Prince Charles letters must be disclosed, Supreme Court rules
Letters from the Prince of Wales to various Government departments seeking to influence policy decisions were subject to disclosure under the freedom of information legislation in force at the time, and the Attorney General was not entitled to overrule an Upper Tribunal decision to that effect, the UK Supreme Court ruled today.
By a five-two majority, and a six-one majority on a separate question relating to the Environmental Information Regulations 2004, the court dismissed an appeal from a Court of Appeal decision on a judicial review brought by journalist Rob Evans, quashing a certificate issued by the Attorney General.
The then Attorney General, Dominic Grieve QC, had issued the certificate under s 53(2) of the Freedom of Information Act 2000 and reg 18(6) of the 2004 Regulations, stating that he had, on “reasonable grounds”, formed the opinion that the departments concerned had been entitled to refuse disclosure of the letters, setting out his reasoning.
Mr Evans claimed that the reasons given were not capable of constituting “reasonable grounds”, and that so far as the correspondence was concerned with environmental issues, the certificate was incompatible
with Council Directive 2003/4/EC.
Lord Neuberger (with whom Lord Kerr and Lord Reed agreed) considered that s 53 did not permit the Attorney General to override a decision of a judicial tribunal or court merely because he, a member of the executive, considering the same facts and arguments, took a different view. This would be unique in the laws of the United Kingdom and would cut across two fundamental constitutional principles, namely that a decision of a court was binding between the parties, and that decisions and actions of the executive are reviewable by the courts, and not vice versa. Clear words had to be used if the statute was to have that effect, and s 53 was "a very long way indeed" from being clear enough.

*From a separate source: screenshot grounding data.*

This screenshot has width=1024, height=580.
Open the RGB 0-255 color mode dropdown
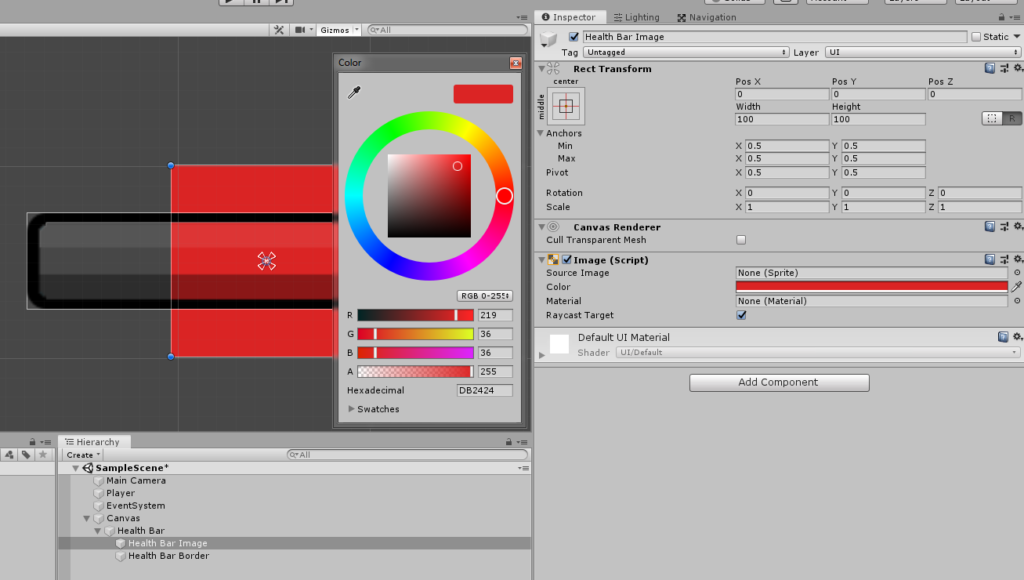click(485, 296)
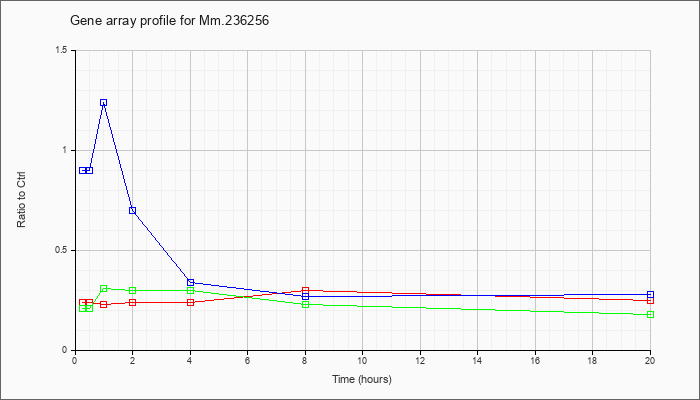
Task: Click the Time (hours) axis label
Action: 362,379
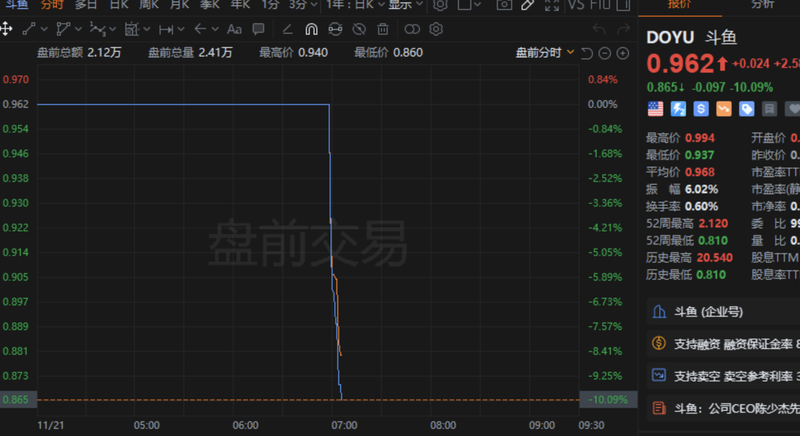The width and height of the screenshot is (800, 436).
Task: Reset the chart view with the undo arrow
Action: click(x=587, y=53)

Lord Mance (with whom Lady Hale agreed) considered that it would be open to the Attorney General to issue a certificate under s 53 if he disagreed with the decision of the Upper Tribunal. However, disagreement with findings of fact or rulings of law in a fully reasoned decision would require the clearest possible justification (and might only be possible in certain circumstances), while disagreement as to the weight to be attached to competing public interests would require properly explained and solid reasons. In this case the Attorney General impermissibly undertook his own redetermination of the relevant factual background. His certificate did not engage with the closely reasoned analysis of the Upper Tribunal, proceeded on the basis of findings which differed radically from those of the Upper Tribunal without adequate explanation, and could not be regarded as satisfying the test for issue of a certificate.

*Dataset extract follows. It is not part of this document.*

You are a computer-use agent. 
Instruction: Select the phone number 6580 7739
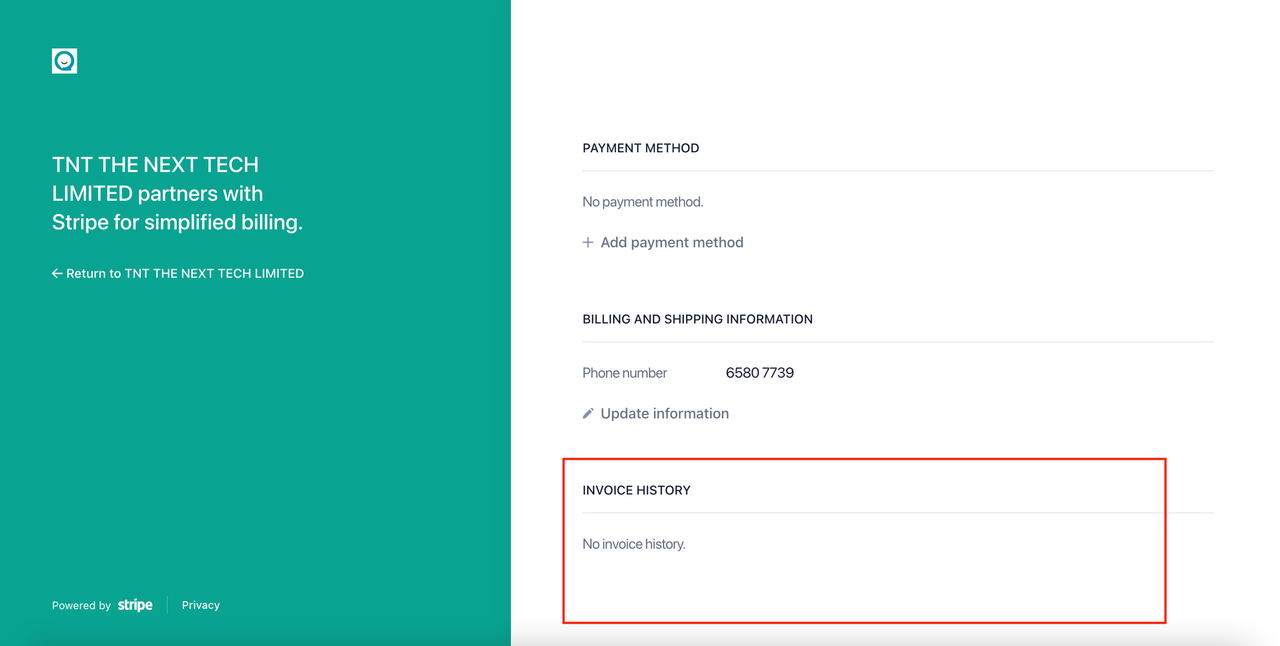pyautogui.click(x=759, y=373)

Dissenting, Lord Wilson and Lord Hughes held that s 53 had to mean that the Attorney General was entitled to issue the certificate if he disagreed with the Upper Tribunal on reasonable grounds, which included a different evaluation of where the balance of public interest lay.
Regarding the Environmental Information Regulations, the majority (Lord Wilson dissenting) ruled that article 6 of the directive required that a final ruling be given by a court of law or similar body, whose decisions were to be binding on the public authority holding the information, and it would be impermissible for the executive to have another attempt at preventing disclosure. Regulation 18(6) was therefore incompatible with article 6.
The 2000 Act has since been amended to provide an absolute exemption from freedom of information requests in relation to communications with the sovereign, the heir to the throne, and the next in line.